• Document extract:
>> BEGIN
An introduction to compressed audio with Vorbis

By Graham Mitchell

Music is made up of waves. When a violin player bows a string, the string vibrates at a certain frequency and creates a sound wave, which travels through the air, hits your eardrum and causes it to vibrate. Your brain interprets the signals coming from your eardrum and "hears" a sound.

Likewise, everything else you can hear is because something is vibrating and creating sound waves. In a trumpet, it's a column of air. With an electric guitar, the vibrating strings send a signal through the amplifier, which causes a speaker cone to vibrate in the same manner as the original string. When you speak or sing, it's your vocal cords vibrating. All of these things generate sound waves.

The properties of these waves affect how they sound. The frequency of a wave refers to how many times per second the wave transitions from its highest point to its lowest point and back again. This is typically measured in hertz (Hz), or number of cycles per second. The frequency of a wave determines its pitch. High frequency waves have a high pitch, and low frequency waves have a low pitch. The average human can hear frequencies from 15 or 20 Hz to roughly 20,000 Hz (20 kHz).
>> END
[Lines of data]
>> BEGIN
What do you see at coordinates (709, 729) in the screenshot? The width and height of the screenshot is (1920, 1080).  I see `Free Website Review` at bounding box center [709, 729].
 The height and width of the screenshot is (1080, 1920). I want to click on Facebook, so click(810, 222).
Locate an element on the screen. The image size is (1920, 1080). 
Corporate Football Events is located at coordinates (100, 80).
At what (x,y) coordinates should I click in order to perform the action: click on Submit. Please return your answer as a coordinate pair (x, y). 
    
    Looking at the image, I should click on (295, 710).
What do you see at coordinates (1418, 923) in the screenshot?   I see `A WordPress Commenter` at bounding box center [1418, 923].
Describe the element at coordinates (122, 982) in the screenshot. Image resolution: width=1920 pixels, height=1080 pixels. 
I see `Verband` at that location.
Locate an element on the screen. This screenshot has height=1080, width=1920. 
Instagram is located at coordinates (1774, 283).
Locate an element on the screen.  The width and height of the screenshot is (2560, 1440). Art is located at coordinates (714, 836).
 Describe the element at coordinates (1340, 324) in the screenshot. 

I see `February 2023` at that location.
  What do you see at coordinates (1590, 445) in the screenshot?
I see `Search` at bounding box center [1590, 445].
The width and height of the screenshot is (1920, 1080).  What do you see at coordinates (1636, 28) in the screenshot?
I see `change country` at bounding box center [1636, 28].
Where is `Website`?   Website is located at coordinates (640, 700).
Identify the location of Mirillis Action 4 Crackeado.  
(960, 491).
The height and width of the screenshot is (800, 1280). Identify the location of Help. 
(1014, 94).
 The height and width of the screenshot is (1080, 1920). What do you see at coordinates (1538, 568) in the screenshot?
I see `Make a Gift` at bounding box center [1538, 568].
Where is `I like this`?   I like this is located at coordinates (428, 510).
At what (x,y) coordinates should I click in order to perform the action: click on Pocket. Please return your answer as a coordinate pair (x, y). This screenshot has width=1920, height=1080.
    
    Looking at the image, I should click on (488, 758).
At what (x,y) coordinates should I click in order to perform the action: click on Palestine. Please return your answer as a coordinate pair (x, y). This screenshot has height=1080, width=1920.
>> END
• Things to do:
1 - Extract the passage of the introduction to compressed audio between "By Graham Mitchell" and "generate sound waves.", inclusive.
2 - Which musical instruments does the introduction to compressed audio name?
3 - Answer these questions using the introduction to compressed audio:
(a) What does the brain interpret in order to "hear" a sound?
(b) What vibrates in a trumpet?
(c) What range of frequencies can the average human hear?

• Answers to each task:
1 -
By Graham Mitchell

Music is made up of waves. When a violin player bows a string, the string vibrates at a certain frequency and creates a sound wave, which travels through the air, hits your eardrum and causes it to vibrate. Your brain interprets the signals coming from your eardrum and "hears" a sound.

Likewise, everything else you can hear is because something is vibrating and creating sound waves. In a trumpet, it's a column of air. With an electric guitar, the vibrating strings send a signal through the amplifier, which causes a speaker cone to vibrate in the same manner as the original string. When you speak or sing, it's your vocal cords vibrating. All of these things generate sound waves.

2 -
violin
trumpet
electric guitar

3 -
(a) The signals coming from the eardrum.
(b) A column of air.
(c) From 15 or 20 Hz to roughly 20,000 Hz (20 kHz).